L’Iran reste, depuis le début de l’année 2020, le pays du Moyen-Orient le plus touché par le coronavirus (fin septembre : environ 450000 contaminés et 30000 décès selon les chiffres officiels). Les spécialistes s’accordent pour dire que la République islamique est d’ors-et-déjà entrée dans une troisième vague de contamination. L’heure n’est pas encore à en hiérarchiser les causes (intensité des liens avec la Chine, et en particulier Wuhan ; occultation de l’épidémie pour ne pas dévaluer plus encore une participation électorale annoncée très faible aux élections législatives de février ; exigences d’une partie des religieux que les centres religieux, et les cérémonies cultuelles, ne soient pas touchés par des mesures restrictives ou de confinement ; circulation intense des croyants et des pèlerins entre les différents lieux saints du pays, contribuant à y distribuer le virus ; thèses complotistes et obscurantistes sur la non-existence du virus, ses origines étrangères, etc.) non plus qu’à évaluer les moyens, ou l’insuffisance des moyens, engagés par les autorités pour combattre l’épidémie (système médical et hospitalier inadapté, démuni par la bureaucratie, la corruption et les sanctions internationales ; pénurie de personnels hospitaliers ; tiraillement entre centres de pouvoirs sur la question du confinement, par exemple des centres religieux ; ou sur les restrictions à la libre circulation à l’intérieur du pays, etc.). Sur plusieurs de ces dimensions, l’Iran, pays développé, ne se distingue guère de la plupart des pays occidentaux.

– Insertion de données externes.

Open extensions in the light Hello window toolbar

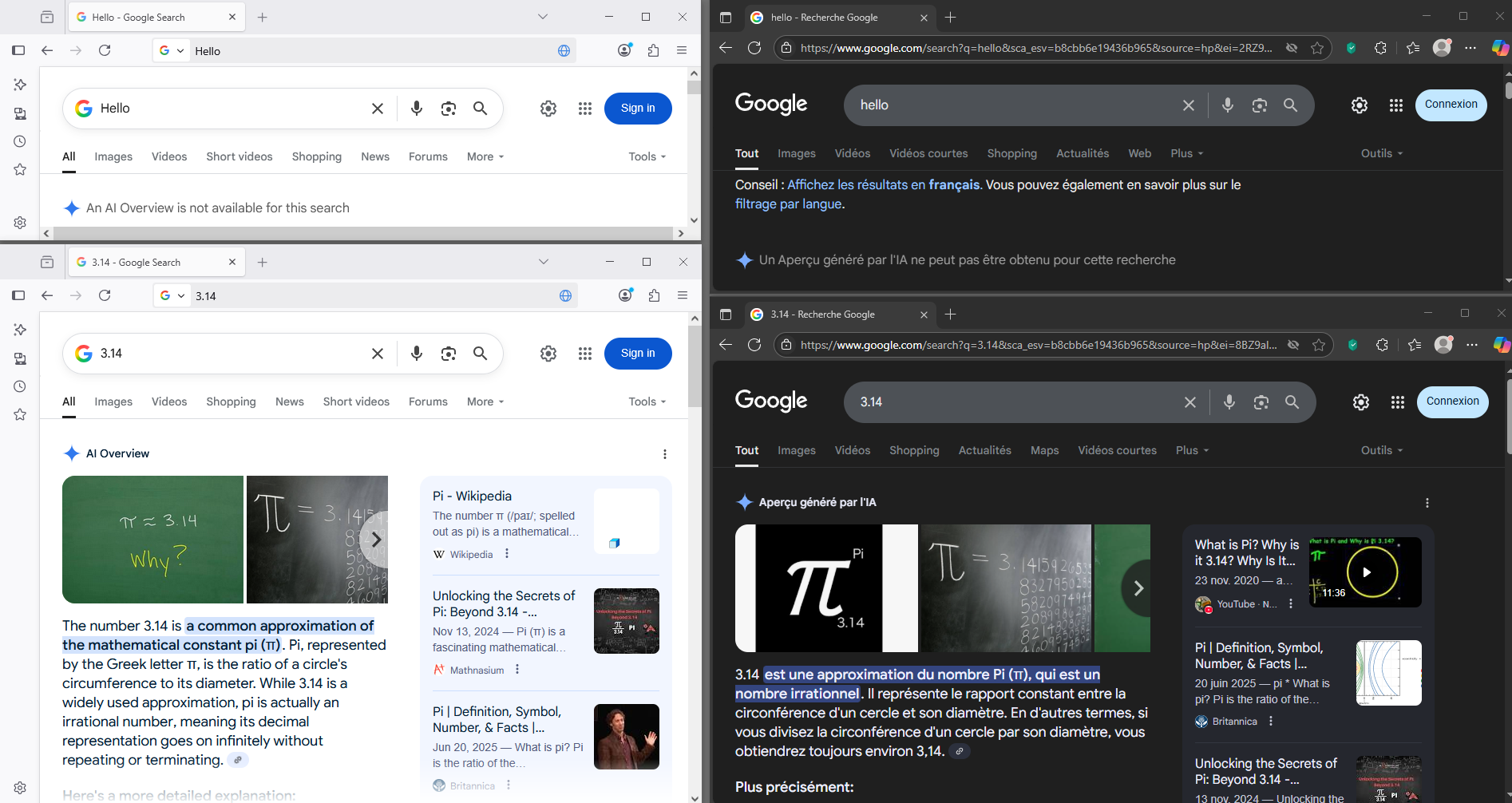click(653, 50)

Toujours est-il que le bilan humain est lourd, en termes de personnes infectées, et de décès, surtout, semble-t-il, dans les régions périphériques et déshéritées du pays (Kurdistan, Sistan-Baloutchistan). Nous n’entrerons pas ici dans la querelle des chiffres, les statistiques officielles globales et quotidiennes étant sans doute sous-évaluées, et parfois à peine moins crédibles que celles, dramatiquement inflationnistes, fournies par la propagande de certains groupes d’opposition installés en France et aux Etats-Unis .

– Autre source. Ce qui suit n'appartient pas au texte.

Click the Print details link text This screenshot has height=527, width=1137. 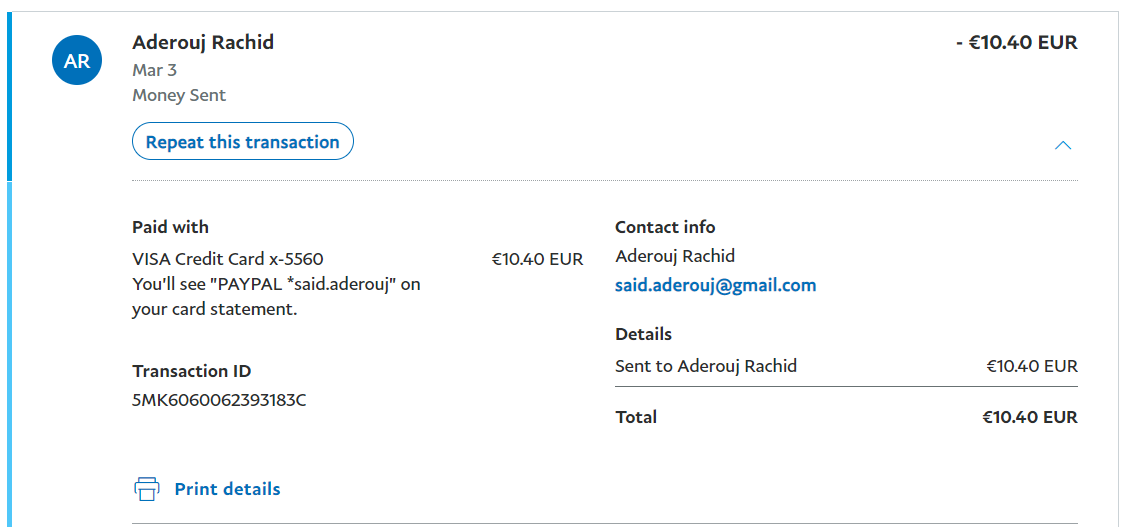(227, 489)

C’est donc avec une inquiétude non dissimulée que les parents ont accompagné, le 5 septembre, leurs enfants à la journée de rentrée des écoles, des collèges et des lycées. Quelque quinze millions d’élèves étaient appelés à reprendre les cours, après presque six mois de fermeture des écoles à l’échelle nationale. Le gouvernement, les autorités locales et les personnels de l’éducation nationale ont pourtant multiplié les efforts pour sécuriser cette rentrée et rassurer les familles. Dans tous les médias, articles de presse, reportages télévisés et reportages photographiques ont montré à l’envie la distanciation des élèves le jour de la rentrée dans les écoles de toutes les régions du pays, les précautions à l’entrée des établissements et des classes (prise de température, lavage des mains, gel hydroalcoolique, pédiluves), et les précautions individuelles des élèves, en particulier dans les écoles primaires (masques chirurgicaux ou en tissus, plus souvent visières transparentes, gants jetables ; et même, localement, des tentes individuelles transparentes dans des salles de classe) 1.

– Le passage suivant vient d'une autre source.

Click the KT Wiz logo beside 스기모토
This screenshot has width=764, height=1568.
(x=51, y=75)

Cela n’a visiblement pas suffit. Les polémiques n’ont pas manqué 2. Avant même la rentrée, le professeur Mohammad-Reza Zafarghandi, président de l’ordre des médecins, publiait une lettre ouverte où il qualifiait de « contradictoires  les règles sanitaires prescrites pour les écoles. », en particulier dans le cas d ‘élèves asymptomatiques. Le 5 septembre, dérogeant à la tradition qui veut qu’il se rende en personne dans un établissement scolaire, le président iranien Hassan Rohani a lancé la rentrée des classes par visioconférence, ce qui a provoqué les critiques de parents d’élèves, de réformateurs critiques et de l’opposition conservatrice. C’est donc le ministre de l’Éducation, Mohsen Hadji-Mirzaï, qui a sonné symboliquement la cloche au lycée pour garçons Nojavanan, dans l’est de Téhéran.

Tout ceci n’a pas nécessairement rassuré une population désabusée qui, pour une large part, ne croit guère aux promesses du régime, frappée qu’elle a été ces dernières années par des épisodes de répression particulièrement sévères, dans le contexte d’une militarisation qui voit les gardiens de la révolution occuper une place croissante dans le système.